I have a good part of the code, working. In the guest list, the elements will be inserted with input(), but left so for practicality purposes.

pessoa= ["Matheus", "Maria", "Felipe", "Tulio", "Karen"]
convidados = ["Felipe","Karen","Matheus","Tulio"]
for i in range(len(pessoa)):
   # achei = 0
    #if 0 < i:
     #   i = 0
    for j in range(len(convidados)):
        if i > len(convidados) or i > len(pessoa):
        #pessoa.index(pessoa[i]):
            i -= 1
        elif pessoa[i] == convidados[j]:

            pessoa.remove(convidados[j])
            #j = achei
            #i=achei

3 answers

3


Here you say you want to remove from the list of people all who were invited. So a very simple way (assuming there are no repeat people) is:

pessoas = ["Matheus", "Maria", "Felipe", "Tulio", "Karen"]
convidados = ["Felipe", "Karen", "Matheus", "Tulio"]

for convidado in convidados:
    try:
        pessoas.remove(convidado)
    except ValueError: # convidado não está na lista de pessoas
        pass

print(pessoas) # ['Maria']

I took care to capture the ValueError, because if the guest does not exist in the list of people, this exception is cast. In case, I am ignoring the error and going to the next guest (also changed the name of the list to pessoas - plural - since it is a list with several people; it may seem like a silly detail, but give names better help when programming).


The problem is that pessoas.remove(convidado) only removes the first occurrence of the guest, then the above code only works if the list of people does not have repeated names. For example, if she were:

pessoas = ["Matheus", "Maria", "Felipe", "Tulio", "Karen", "Felipe"]

Only the first "Philip" would be removed, and the result would be ['Maria', 'Felipe'].

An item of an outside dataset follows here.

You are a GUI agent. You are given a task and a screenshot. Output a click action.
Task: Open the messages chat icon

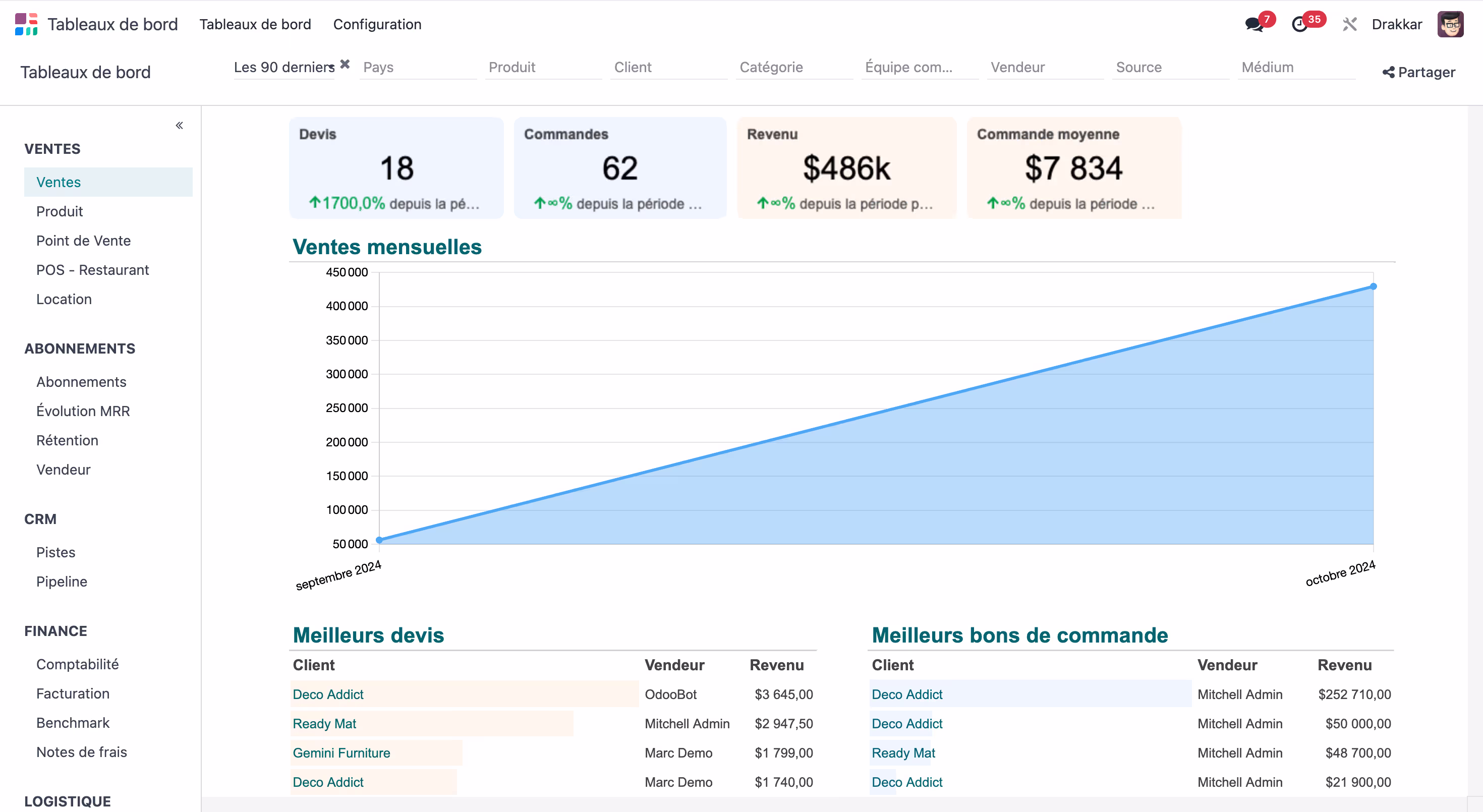point(1253,24)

Another detail is that this code modifies the list of people. If you do not want this, an alternative is to create another list:

pessoas = ["Matheus", "Maria", "Felipe", "Tulio", "Karen", "Felipe", "Fulano", "Ciclano"]
convidados = ["Felipe", "Karen", "Matheus", "Tulio"]

pessoas_nao_convidadas = [ p for p in pessoas if p not in convidados ]
print(pessoas_nao_convidadas) # ['Maria', 'Fulano', 'Ciclano']

In this case, in addition to creating another list, I also deleted the repetitions by checking if the person is not on the guest list with not in.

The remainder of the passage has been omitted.